Building Products Testing

Lu, Jiang, Ke Wang, and Ming-Liang Qu. Journal of Building Engineering 28 (2020): 101091.

The transport of liquid water in porous building materials has a significant impact on the hygrothermal performance of the materials. The capillary absorption coefficient is a key parameter that characterizes the water absorption capacity of porous building materials, and it is crucial for the simulation of moisture transport.
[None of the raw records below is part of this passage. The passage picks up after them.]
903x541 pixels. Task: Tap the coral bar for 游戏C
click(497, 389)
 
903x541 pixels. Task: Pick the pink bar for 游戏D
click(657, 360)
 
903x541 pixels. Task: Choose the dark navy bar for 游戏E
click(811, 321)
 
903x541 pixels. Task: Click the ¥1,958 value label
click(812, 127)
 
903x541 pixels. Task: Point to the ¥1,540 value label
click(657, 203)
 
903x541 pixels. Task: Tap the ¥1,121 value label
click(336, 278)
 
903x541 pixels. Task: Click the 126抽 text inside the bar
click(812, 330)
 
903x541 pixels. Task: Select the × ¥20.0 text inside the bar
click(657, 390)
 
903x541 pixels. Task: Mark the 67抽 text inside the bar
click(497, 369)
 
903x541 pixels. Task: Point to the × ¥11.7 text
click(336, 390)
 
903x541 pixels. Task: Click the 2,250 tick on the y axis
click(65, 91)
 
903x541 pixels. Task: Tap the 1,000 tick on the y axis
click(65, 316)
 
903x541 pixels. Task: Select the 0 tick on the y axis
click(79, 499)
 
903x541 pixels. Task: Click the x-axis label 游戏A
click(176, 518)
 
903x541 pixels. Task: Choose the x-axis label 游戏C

Using an improved continuous measurement method, still based on the partial immersion strategy, the data is continuously and automatically collected during the absorption test, without the need for operator intervention. Taking lightweight, high-porosity autoclaved aerated concrete (AAC) as a typical porous building material, the impact of this method on the measurement of the capillary absorption coefficient was investigated. The results show that the improved continuous method avoids the process of intermittent sampling and weighing, making it more convenient than the standard method.
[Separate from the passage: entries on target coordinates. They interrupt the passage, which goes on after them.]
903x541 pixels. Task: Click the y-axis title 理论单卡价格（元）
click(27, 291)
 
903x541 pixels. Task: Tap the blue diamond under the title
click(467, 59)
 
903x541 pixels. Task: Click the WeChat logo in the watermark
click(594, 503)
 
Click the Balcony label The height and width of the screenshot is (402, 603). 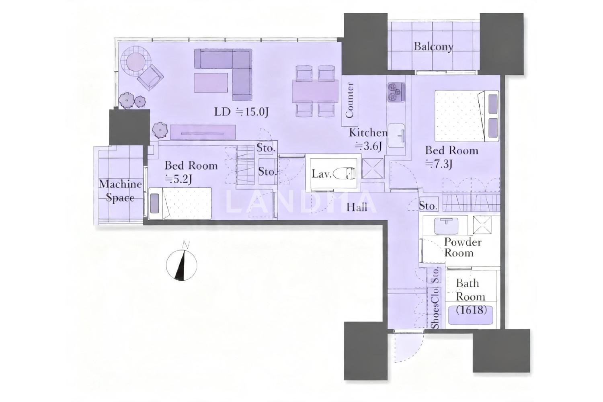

Ren, Peng, Chi Feng, and Hans Janssen. Building and Environment 164 (2019): 106344.

Moisture diffusivity is an important material property for conducting hygrothermal analysis of buildings and building environments. The measurement methods for moisture diffusivity of porous building materials include the X-ray method, the ruler method, and the multi-step method.
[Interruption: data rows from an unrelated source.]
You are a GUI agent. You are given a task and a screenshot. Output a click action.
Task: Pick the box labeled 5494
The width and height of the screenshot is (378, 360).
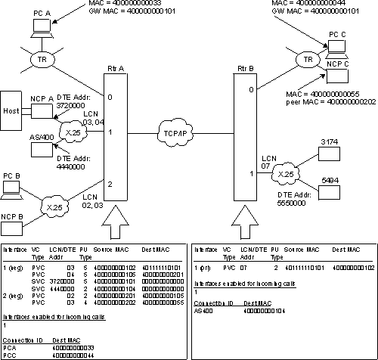[330, 193]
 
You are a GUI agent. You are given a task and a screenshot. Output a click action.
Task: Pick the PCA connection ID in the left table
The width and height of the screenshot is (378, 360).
[10, 349]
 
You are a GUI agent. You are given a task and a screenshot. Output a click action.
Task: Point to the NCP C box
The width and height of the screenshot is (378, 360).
[337, 65]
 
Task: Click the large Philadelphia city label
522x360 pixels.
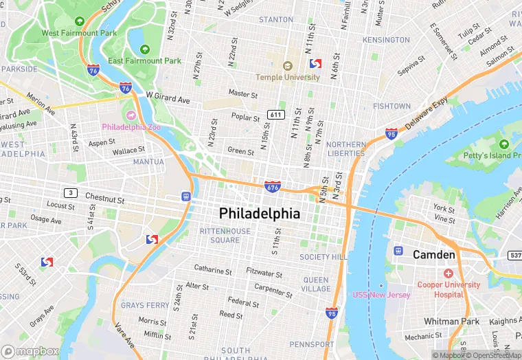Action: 260,214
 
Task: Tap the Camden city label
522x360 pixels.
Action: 433,255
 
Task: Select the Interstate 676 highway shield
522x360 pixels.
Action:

X-ray attenuation method: The principle of this method is that water absorbs X-rays, so the greater the water content in the sample, the stronger the attenuation.

Ruler method: The ruler method is a simple modification of the standard capillary absorption test. During the first stage of the capillary absorption process, not only the wet mass of the sample is measured periodically, but also the height of the moisture front from the bottom. For each measurement, the λ value at the boundary can be obtained through a formula, and the average value (λ_f, m•s^-0.5) is finally calculated.

Multi-step method: The multi-step method is another simple improvement of the standard capillary absorption test. Unlike the X-ray and ruler methods, the moisture diffusivity is not represented as a continuous function, but as a piecewise constant function with n different levels.

Dujardin, Nicolas, et al. Construction and Building Materials 245 (2020): 118417.

The characterization of thermophysical properties has been used to study the porosity of various materials, particularly for insulation applications (vacuum insulation panels, building walls). For such materials, the thermal conductivity of the sample is influenced by the thermal conductivity of the air filling the pores. Therefore, the pore size distribution can be determined by measuring the thermal conductivity at different gas pressures.

The porous structure of composites and cement has been studied using the thermal method. This method is applicable to brittle materials and is based on existing models that can determine the pore size distribution.

First, the existing analytical models are presented. The thermal conductivity is simulated by homogenizing the medium under study into N fluid phases and series/parallel solid phases. Second, some extensions of this model are proposed. In the case of a single pore size, a finer pore size distribution can be obtained through the regularization law.